__本文__:
_ _ _
世の中には、建築基準法や条例に反して建てられている物件が存在しています。
そのような物件が生まれるのはなぜなのでしょうか?
今回は、購入した物件が容積率をオーバーしていた場合の対処法について詳しくご紹介します。
誤って容積率がオーバーしている物件を購入し、すぐにでも売却したいと考えている人は、ぜひこの記事を参考にしてみてください。
目次
容積率がオーバーしている物件の種類
容積率がオーバーしている物件は、「違反建築物」「既存不適格物件」と呼ばれています。
ここでは、それぞれの特徴についてご紹介するので、ぜひ参考にしてみてください。
違反建築物
建築物は通常、建築基準法や条例に則って建設しなければいけません。
しかし、違反建築物は定められている条件に違反して建設された建築物のことを言い、容積率がオーバーしているのが特徴です。
容積率とは、敷地面積に対する建築延べ面積を表しています。
また、その他にも違反建築物となるケースがあります。
建設する際に提出した確認申請と異なる内容の建築物を建てていた場合や、許可を得た目的とは異なる目的で使用していた場合です。
これらも違反建築物に該当してしまうため、十分注意しなければいけません。
申請のない増築・改装などによって建築基準法や条例を違反してしまう可能性も高いため、違反建築物は意外にも私たちの身近に存在しているのです。
なお、違反建築が発覚した場合は罰則が科せられてしまいます。
既存不適格物件
既存不適格物件とは、建築当初、建築基準法や条例に則って建設したにも関わらず、その後法改正などによって適合しなくなってしまった物件のことを言います。
既存不適格物件は違反建築物には該当しないため、そのまま使い続けることは可能です。
ただし、延床面積を増やすことはできません。
また、確認申請やリフォームする際には、現在の基準に合わせる必要があります。
既存不適格物件は行政に指摘されることはありませんが、消防法に反する場合には勧告を受ける可能性もあるでしょう。
なぜ容積率がオーバーした物件は売れないのか?
一体なぜ、容積率がオーバーした物件は売れにくいのでしょうか?
ここではその原因について詳しくご紹介します。
住宅ローンが組みにくい
違反建築物の場合、住宅ローンを利用することは不可能であるため、売却・購入する際は現金のみとなります。
また、既存不適格物件は担保評価額が低くなってしまうため、住宅ローンが組みにくくなります。
金融機関は借主に融資をする際、売却する物件を担保に取り、抵当権を設けます。
万が一、借主がローンを返済できなくなった場合、担保として受け取った物件を売りに出し、その利益で得た資金を回収しますが、既存不適格物件は買い手が見つかりにくいため、資金を回収できないのです。
_ _ _
__演習資料__:
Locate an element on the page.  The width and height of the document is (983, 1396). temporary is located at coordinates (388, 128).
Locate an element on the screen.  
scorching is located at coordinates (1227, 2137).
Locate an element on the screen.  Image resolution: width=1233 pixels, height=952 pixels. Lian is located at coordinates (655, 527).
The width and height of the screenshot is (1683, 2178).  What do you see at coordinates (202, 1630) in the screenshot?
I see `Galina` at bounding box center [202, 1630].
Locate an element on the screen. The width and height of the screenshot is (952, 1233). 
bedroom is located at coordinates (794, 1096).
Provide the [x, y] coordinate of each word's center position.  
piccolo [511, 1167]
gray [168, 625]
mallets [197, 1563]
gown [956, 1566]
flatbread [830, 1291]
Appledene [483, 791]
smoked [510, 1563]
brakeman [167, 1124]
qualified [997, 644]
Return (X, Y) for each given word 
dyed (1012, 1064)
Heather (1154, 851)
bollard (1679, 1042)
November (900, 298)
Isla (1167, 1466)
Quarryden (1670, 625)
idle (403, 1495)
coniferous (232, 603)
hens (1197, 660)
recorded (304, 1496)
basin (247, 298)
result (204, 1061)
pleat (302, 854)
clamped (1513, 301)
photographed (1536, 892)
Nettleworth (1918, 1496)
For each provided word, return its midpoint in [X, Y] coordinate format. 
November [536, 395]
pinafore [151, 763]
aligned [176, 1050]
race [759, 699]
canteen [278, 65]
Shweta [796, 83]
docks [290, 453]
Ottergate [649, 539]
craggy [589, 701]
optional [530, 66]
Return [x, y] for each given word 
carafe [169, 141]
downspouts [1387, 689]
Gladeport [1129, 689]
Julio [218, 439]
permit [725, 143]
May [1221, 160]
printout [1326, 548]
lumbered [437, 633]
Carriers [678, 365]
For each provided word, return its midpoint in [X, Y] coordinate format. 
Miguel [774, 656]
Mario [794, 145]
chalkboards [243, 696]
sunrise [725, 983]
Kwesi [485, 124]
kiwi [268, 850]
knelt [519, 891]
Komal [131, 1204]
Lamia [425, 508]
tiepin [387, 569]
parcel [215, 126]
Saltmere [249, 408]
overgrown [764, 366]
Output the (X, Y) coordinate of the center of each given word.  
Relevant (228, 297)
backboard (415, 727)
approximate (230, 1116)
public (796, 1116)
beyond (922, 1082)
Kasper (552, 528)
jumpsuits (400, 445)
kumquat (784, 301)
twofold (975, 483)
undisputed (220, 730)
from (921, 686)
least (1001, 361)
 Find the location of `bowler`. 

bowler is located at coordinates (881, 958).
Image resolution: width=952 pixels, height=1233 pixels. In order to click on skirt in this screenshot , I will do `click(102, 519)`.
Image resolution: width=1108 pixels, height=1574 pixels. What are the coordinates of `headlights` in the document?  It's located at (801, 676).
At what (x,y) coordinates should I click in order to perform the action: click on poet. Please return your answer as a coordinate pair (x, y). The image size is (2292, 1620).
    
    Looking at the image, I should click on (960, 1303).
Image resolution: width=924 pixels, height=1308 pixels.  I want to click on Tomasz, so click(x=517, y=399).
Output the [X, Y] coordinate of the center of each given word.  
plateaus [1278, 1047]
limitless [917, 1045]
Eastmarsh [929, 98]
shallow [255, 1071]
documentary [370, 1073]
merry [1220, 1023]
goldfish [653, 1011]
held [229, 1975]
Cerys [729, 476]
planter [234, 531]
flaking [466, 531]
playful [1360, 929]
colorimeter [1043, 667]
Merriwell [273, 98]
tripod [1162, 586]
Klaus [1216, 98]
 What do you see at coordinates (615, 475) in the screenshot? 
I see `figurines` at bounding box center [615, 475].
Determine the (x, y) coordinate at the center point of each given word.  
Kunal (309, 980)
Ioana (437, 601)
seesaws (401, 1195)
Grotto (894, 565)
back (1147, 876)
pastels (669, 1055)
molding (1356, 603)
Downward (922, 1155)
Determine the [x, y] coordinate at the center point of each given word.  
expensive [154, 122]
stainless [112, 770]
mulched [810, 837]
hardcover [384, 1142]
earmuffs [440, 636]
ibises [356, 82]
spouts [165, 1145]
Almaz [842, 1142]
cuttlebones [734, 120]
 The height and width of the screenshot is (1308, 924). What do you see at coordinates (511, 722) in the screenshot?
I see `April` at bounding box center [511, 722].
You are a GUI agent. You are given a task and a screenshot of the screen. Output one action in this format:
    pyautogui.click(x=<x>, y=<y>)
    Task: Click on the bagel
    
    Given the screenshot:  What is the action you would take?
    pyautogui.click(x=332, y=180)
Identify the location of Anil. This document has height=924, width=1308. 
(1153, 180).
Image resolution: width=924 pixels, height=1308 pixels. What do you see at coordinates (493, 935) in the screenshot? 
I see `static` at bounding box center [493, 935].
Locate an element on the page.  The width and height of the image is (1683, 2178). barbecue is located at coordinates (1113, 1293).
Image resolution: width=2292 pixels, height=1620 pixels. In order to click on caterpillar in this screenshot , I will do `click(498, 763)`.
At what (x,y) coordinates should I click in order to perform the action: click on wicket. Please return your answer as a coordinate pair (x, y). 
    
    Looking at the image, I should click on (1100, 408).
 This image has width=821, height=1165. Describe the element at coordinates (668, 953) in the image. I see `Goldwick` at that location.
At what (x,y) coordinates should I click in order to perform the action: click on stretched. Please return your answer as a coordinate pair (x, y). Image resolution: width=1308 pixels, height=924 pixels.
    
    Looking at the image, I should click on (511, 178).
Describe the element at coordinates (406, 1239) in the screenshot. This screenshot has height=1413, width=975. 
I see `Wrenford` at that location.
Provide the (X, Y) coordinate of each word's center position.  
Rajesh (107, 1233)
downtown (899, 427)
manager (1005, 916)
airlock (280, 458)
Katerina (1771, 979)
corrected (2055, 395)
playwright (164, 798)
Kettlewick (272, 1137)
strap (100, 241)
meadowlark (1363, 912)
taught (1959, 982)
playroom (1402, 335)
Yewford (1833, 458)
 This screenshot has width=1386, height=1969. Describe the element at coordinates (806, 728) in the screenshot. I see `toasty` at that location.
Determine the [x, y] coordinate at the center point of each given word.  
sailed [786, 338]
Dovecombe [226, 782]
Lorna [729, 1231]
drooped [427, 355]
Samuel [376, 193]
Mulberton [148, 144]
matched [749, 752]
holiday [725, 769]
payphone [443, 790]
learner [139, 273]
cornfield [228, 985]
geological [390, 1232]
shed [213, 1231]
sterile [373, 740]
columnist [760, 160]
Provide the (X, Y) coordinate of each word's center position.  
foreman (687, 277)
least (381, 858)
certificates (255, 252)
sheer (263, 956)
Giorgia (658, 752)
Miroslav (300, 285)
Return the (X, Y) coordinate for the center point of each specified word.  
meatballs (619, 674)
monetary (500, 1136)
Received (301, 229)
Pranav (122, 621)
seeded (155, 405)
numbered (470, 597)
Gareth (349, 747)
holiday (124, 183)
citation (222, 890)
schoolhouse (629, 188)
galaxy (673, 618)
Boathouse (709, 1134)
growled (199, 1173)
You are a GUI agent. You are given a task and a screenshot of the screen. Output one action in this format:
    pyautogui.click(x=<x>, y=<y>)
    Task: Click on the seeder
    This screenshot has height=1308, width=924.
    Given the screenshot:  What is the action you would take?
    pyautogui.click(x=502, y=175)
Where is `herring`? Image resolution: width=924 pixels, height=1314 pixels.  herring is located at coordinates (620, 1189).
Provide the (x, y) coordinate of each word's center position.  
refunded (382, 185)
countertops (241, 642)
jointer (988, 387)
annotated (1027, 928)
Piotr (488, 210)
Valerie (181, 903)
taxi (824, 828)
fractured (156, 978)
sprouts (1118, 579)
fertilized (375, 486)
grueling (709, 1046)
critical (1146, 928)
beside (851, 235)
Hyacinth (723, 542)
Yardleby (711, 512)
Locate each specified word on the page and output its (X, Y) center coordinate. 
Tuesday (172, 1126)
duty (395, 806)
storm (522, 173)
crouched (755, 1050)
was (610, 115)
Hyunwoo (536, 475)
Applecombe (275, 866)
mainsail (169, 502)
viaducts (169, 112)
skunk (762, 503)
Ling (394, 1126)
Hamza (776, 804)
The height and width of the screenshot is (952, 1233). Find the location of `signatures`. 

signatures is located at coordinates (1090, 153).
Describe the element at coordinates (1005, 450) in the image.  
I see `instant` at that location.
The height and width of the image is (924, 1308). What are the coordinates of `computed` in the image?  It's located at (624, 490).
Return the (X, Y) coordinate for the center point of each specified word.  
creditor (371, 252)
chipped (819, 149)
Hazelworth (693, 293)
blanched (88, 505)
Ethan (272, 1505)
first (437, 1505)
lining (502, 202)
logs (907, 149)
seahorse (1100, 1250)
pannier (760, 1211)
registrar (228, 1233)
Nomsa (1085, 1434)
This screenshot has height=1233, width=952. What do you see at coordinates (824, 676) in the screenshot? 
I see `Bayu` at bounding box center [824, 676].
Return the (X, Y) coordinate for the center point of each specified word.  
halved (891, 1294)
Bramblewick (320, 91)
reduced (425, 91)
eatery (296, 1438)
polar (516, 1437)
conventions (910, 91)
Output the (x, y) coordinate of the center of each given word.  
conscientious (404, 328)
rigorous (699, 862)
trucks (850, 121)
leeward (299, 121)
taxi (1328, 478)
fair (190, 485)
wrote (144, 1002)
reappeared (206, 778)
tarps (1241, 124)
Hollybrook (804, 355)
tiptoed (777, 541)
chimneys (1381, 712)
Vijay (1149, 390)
_ _ _
__課題一覧__:
• a. 容積率オーバー物件に関する本文によると、容積率とは何を表すものか。
• b. 記録のうち、「playwright (164, 798)」を含む行から「drooped [427, 355]」を含む行までを、「Determine」を「Find」に置き換えて書き直しなさい。ほかの部分は変えないこと。
本文と記録はそれぞれ独立しており、内容上の関係はない。

__課題別解答__:
• a. 敷地面積に対する建築延べ面積を表すもの。

• b.
playwright (164, 798)
Kettlewick (272, 1137)
strap (100, 241)
meadowlark (1363, 912)
taught (1959, 982)
playroom (1402, 335)
Yewford (1833, 458)
 This screenshot has width=1386, height=1969. Describe the element at coordinates (806, 728) in the screenshot. I see `toasty` at that location.
Find the [x, y] coordinate at the center point of each given word.  
sailed [786, 338]
Dovecombe [226, 782]
Lorna [729, 1231]
drooped [427, 355]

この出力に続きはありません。